Mar Flores y su esposo, Javier Merino, esperan su segundo hijo

Mar vive los embarazos de forma muy tranquila, centrada y con mucha ilusión. «De disfrutar lo máximo posible», la hemos escuchado decir en alguna ocasión. Eso sí, no podrá ( este verano practicar esquí acuático y esas cosas. Al matrimonio le haría más ilusión una niña, pero, sea lo que sea, será recibido con la misma ilusión. Todavía no han decidido quiénes serán los padrinos de su hijo, cuyo nacimiento está previsto que sea en Madrid. Si es una niña, no le llamarán como su madre, pues Mar siempre ha dicho que desea que sus hijos tengan su propia identidad e independencia desde el momento que nacen. Mauro, que no se llama como su padre, Javier, es el ejemplo.

El mejor regalo de cumpleaños
Javier Merino, que no es hombre de muchas palabras, en el sentido de ser una persona reservada, o al menos eso es lo que parece, se enteró de que iba a ser padre el día de su cumpleaños. Desde luego, mejor regalo no pudo recibir. Según parece, la actriz envolvió en varios papeles una nota en la que decía que estaba esperando un hijo para que su esposo la abriera. Es de imaginar la cara de ilusión y de sorpresa de Javier ante lo que, seguro, no se esperaba. Al menos, tan pronto.
Repasando la hemeroteca, pueden encontrarse unas palabras de Mar en las que hablaba sobre la faceta "niñera" de su marido: "Javier no era tan niñero, sino que lo ha descubierto por el cariño que ha dado a mi hijo Carlo y por el instinto paternal que le he visto hacia su hijo, Mauro. Lo ha ido descubriendo poco a poco".

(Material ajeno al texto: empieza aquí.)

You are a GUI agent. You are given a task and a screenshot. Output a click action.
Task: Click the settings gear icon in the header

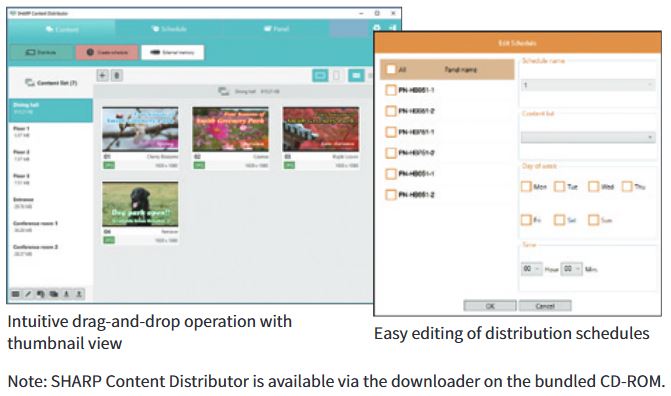[x=377, y=28]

Se cuida por salud y por estética
Mar considera como un regalo la llegada de un hijo, que siempre ha estado unido a una espera deseada y a un estado de felicidad. Tras los embarazos, Mar recupera rápidamente la figura. Aunque todo vuelve a su ser corriendo, cuesta trabajo volver a su talla 38, aunque la figura no importa en estos momentos, sino que todo discurra de la mejor manera posible. De cualquier forma, es una mujer bastante disciplinada en todo y se cuida por salud y por estética. Y más en estos momentos. Algo que le viene desde sus tiempos de pasarela y que ya forma parte de, como decíamos, su disciplina diaria.